To help with some ideas, asked Shriftman and the others how they throw an Oscar party:

Break Oscar Party Up Into Areas


"When you're having an Oscar viewing party, you want to have one serious area for people who want to view the Oscars and another for people who are socializing -- and that's where you want to keep the food and the drinks," she said.

As for the food, keep it simple and something guests can eat with their hands. "Slumber party or diner food," such as mini grilled cheese sandwiches on skewers, mini hamburgers and pigs in a blanket, always go over well.

Take it from Dani Janssen, who has hosted A-listers Jack Nicholson, Clint Eastwood, Oprah Winfrey and Barbra Steisand for Oscar night: Food is the way to a guest's heart. Shriftman said Janssen cooks her partygoers' favorite foods and then sends them home with a goody bag of leftovers.

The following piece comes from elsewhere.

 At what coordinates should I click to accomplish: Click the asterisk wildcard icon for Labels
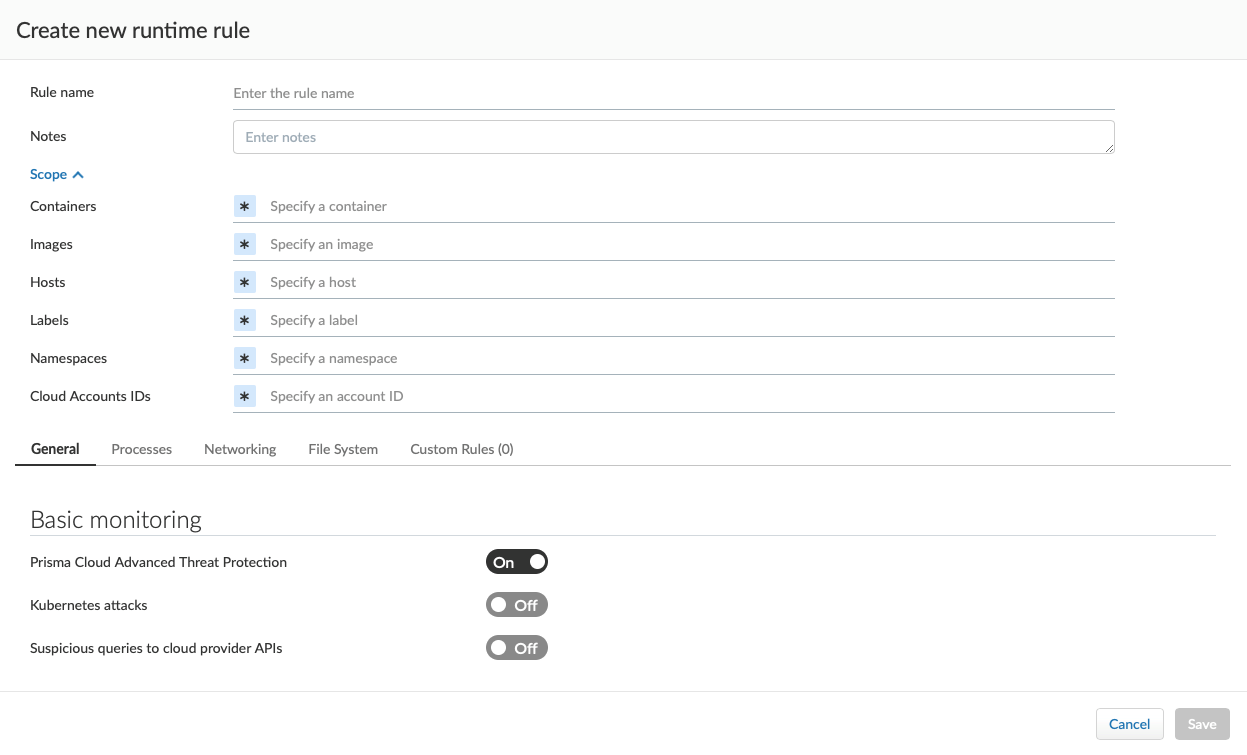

Shriftman said even if you're not cooking, you can present the food in a chic way. She likes to put out big containers of popcorn, candy and chips and let guests create their own snack bags to eat during the show.

She recommends keeping the décor simple, sticking to one color theme -- she likes gold -- and splurging on either renting a big-screen television, a photo booth or even a masseuse for the people less interested in watching the show.

Make It Wacky


"Make it as wacky as possible," she said. "You can't just have people over watching the show."

Poor Economy Means Recession-Proof Pool

Even at the party's new location, DuVernay's guest can expect to get their Polaroid picture taken with Oscar -- from a prop store as they stand on the red carpet (a towel placed strategically next to stanchion ropes). "Everyone wants to go home with a picture of themselves with an Oscar," she said.

In the past, DuVernay has made "theme food," named after the nominated films. This year, she has bought out the concession stand, so there will be free popcorn and Twizzlers for everyone, as well as an open bar.

And, as always, she will have the Oscar pool. Instead of the usual dollar that is required to vote for all the categories, she has created the "recession-proof pool," for just 50 cents.

DuVernay's parties are fun. Her guests watch the celebrities' red carpet arrivals on the cheesiest stations they can find -- one year it was Korean TV. "I always make it a point to invite the comedians, so there's some very callous comments about the dresses," she said.

But when it comes to the speeches, she expects her guests to pipe down. "You have to respect the speech," she said. "I don't care if he is a sound editor, when he gets up and thanks his wife, you've got to listen. He just won the Academy Award."

Get Creative With Invitations


Each year, Wade sends out formal invitations with a poem incorporating the five Best Picture nominees. This year's read:

THE READER will note that it's that time again! The Best Party of the Year soon will begin!

Despite the FROST lying all around on the ground The excitement for good movies continues to abound!

No need to be a MILLIONAIRE to have lots of fun! There are plenty of great prizes waiting to be won!

You'll be as cute as a BUTTON in costume or gown But highlight your ballot or Kimberly will frown.

So drink plenty of MILK to build up your stamina And help you look great as you smile for the camera!

Wade decorates her house inside and out for the occasion. "It looks like a movie scene spit up all over it," she said.

A red carpet leads up to her front porch where there are two large Oscar statues for her guests to pose next to. All the pictures are collected in an Oscar party scrapbook.

Party Guests Have a Chance to Win, Too

She drapes with red velvet curtains to make it look more like a movie screen and rents fold-up chairs to create rows of seating for her guests; she gets between 10 and 20.

Guests are also asked to dress for the occasion either like a glamorous movie star or a character from one of the films that year. And if they'd rather show up in jeans and sweats, they can come as a moviegoer.

Wade also gives out prizes for best costumes and the partygoer who gets the most winners right on her ballot. The person who gets the least right on her ballot also gets a prize, usually a gift certificate for movie rentals. "Obviously, they need to see more movies," she said.